Unfortunately, if it is confirmed over a period that you have an ectopic pregnancy it is not possible to save the pregnancy and it must be removed either by surgery or the use of methotrexate. The cells have not been able to be nourished and can never develop into the baby you thought you were expecting which can be hard to deal with.
Rupture of ectopic pregnancy
In a few cases, an ectopic pregnancy can grow large enough to split open the fallopian tube. This is known as a rupture which can be very serious, and surgery needs to be carried out as soon as possible.
Signs of a rupture include a combination of:
- a sharp, sudden and intense pain in your tummy
- feeling very dizzy or fainting
- feeling sick
- looking very pale (NHS Choices)
Methotrexate and breastfeeding
Mothers who are currently breastfeeding an older child can continue 24 hours after the methotrexate is administered.
“It is apparent that the concentration of methotrexate in human milk is minimal, although due to the toxicity of this agent and the unknown effects on rapidly developing neonatal gastrointestinal cells, it is probably wise to pump and discard the mother’s milk for a minimum of 24 hours post dose if given as a single dose (e.g. 50 mg/m2 IM for ectopic pregnancy)” (Hale 2018).
Infant Monitoring: Should patient resume breastfeeding more than 24 hours after the last dose of maternal therapy, monitor the infant for vomiting, diarrhoea, blood in the vomit, stool or urine.
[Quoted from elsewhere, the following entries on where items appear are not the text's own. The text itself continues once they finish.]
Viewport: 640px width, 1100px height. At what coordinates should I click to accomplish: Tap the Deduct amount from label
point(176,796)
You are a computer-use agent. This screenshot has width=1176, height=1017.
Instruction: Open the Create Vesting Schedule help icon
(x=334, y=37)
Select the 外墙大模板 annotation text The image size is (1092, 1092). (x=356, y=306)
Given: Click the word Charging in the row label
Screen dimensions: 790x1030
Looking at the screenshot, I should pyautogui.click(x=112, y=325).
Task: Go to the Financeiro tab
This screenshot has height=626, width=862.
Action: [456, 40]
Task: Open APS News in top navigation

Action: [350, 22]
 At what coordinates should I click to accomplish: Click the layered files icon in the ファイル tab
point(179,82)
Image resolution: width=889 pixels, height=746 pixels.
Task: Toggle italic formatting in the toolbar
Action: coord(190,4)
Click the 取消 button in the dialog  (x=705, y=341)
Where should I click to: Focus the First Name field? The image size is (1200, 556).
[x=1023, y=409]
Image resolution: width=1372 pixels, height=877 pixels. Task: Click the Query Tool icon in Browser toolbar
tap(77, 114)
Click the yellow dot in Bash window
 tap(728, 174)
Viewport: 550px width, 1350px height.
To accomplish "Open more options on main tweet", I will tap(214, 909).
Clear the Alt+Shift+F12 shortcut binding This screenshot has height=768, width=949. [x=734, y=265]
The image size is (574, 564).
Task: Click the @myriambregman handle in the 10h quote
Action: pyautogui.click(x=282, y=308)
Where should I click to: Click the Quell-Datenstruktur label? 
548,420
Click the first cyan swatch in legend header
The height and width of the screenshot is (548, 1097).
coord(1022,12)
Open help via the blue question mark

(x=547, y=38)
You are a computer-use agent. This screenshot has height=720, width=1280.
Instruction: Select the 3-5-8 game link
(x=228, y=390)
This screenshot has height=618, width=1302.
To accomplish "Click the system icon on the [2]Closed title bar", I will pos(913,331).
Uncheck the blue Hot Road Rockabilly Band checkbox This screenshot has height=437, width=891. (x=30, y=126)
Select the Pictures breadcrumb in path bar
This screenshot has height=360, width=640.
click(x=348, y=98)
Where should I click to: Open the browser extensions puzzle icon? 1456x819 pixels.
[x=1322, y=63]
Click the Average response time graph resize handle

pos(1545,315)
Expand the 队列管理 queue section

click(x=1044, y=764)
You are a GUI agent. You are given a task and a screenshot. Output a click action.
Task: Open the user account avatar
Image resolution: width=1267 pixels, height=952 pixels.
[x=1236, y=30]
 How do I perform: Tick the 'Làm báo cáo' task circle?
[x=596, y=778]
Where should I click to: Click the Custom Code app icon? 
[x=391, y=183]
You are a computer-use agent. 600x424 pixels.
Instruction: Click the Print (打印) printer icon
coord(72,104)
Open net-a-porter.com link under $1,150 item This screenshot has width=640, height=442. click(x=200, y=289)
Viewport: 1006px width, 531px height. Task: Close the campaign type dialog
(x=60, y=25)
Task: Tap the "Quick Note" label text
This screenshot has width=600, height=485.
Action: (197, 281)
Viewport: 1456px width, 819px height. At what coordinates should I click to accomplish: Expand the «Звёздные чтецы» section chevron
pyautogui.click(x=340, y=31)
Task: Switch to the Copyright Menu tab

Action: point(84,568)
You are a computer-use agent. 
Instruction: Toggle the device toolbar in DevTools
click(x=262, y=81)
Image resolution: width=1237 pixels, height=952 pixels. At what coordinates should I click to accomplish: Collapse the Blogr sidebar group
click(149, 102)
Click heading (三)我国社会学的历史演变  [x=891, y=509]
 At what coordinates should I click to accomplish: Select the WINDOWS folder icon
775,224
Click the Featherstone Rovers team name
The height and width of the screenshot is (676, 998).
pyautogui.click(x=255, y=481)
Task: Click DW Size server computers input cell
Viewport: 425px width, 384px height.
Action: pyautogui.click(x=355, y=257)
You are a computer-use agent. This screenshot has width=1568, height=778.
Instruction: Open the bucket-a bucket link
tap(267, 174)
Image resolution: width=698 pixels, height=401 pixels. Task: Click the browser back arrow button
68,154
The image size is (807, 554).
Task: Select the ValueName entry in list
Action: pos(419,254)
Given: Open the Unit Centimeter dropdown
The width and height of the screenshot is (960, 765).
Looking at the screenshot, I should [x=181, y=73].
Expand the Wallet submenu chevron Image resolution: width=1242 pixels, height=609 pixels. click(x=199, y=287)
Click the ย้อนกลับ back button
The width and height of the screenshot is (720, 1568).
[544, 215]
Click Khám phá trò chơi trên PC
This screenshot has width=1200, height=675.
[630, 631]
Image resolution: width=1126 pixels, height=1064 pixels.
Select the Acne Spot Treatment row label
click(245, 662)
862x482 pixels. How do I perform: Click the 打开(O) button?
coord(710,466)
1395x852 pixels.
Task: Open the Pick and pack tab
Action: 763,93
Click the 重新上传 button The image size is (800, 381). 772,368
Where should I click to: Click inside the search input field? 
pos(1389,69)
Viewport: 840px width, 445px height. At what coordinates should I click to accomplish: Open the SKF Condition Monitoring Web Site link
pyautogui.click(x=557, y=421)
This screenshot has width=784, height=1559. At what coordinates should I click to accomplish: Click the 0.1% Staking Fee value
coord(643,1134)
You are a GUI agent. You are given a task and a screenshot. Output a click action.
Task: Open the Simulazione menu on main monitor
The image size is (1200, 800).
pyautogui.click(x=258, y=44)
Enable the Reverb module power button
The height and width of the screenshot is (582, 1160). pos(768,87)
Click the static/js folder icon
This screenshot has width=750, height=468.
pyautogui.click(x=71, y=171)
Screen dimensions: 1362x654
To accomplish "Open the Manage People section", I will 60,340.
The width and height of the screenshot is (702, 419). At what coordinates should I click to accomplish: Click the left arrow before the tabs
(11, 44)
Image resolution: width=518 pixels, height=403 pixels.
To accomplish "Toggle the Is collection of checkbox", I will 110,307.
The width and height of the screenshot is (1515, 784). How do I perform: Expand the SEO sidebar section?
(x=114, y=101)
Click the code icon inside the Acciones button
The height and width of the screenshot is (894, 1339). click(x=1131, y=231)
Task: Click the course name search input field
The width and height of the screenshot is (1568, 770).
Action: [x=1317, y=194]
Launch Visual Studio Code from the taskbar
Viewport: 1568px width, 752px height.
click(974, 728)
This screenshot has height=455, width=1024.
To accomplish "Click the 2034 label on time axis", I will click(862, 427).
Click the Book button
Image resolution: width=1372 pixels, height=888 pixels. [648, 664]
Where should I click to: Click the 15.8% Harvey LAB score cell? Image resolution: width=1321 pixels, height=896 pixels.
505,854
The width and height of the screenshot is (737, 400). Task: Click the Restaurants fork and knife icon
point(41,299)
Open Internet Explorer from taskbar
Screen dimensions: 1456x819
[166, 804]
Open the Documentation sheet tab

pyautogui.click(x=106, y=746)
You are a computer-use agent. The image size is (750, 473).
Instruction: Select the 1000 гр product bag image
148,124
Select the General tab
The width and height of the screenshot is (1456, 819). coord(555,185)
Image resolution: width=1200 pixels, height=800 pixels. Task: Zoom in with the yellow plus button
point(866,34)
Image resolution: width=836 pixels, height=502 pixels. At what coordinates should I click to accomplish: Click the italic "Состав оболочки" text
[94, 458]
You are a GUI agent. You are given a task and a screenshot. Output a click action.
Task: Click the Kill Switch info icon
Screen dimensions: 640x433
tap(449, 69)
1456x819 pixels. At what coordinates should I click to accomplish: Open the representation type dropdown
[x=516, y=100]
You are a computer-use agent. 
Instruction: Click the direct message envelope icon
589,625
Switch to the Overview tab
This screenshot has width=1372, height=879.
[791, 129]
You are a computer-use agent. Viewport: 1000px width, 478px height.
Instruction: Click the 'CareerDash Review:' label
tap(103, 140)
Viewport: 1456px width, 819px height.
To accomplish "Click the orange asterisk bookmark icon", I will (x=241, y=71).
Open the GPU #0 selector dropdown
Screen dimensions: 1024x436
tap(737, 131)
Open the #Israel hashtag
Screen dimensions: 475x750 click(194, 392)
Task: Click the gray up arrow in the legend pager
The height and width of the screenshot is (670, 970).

Lab work could be drawn if clinical signs of liver or renal dysfunction, anaemia, thrombocytopenia or an inability to fight infection.
Lactmed reports a study of one mother who was given a single intramuscular dose of 65 mg (50 mg/square meter) of methotrexate for ectopic pregnancy. Six milk samples were obtained from 1 to 24 hours after the dose. Methotrexate was undetectable (<22.7 mcg/L) in all milk samples (Tanaka 2009). In some 20% of cases more than one cycle of methotrexate is required to expel the products of conception. For each cycle breastfeeding should be avoided for 24 hours.
Hale quotes a milk plasma ratio of > 0.08 and relative infant dose of 0.13% – 0.95%. Peak serum concentrations appear 30-60 minutes after intra muscular dose (Jones 2018). Pharmacokinetic data is very variable as there in considerable inter individual variation (Martindale 2017).
For more information on methotrexate administration, side effects and monitoring see www.ectopic.org.uk/patients/treatment/
Ectopic pregnancy and breastfeeding fact sheetBreastfeeding after surgery
After surgery breastfeeding can continue as normal as soon as you are awake and alert. If your nursling is unable to stay in hospital with you, you may need to express to avoid engorgement/blocked duct and to maintain your supply. Your expressed milk can be given to your baby at home. There is no need to pump and dump.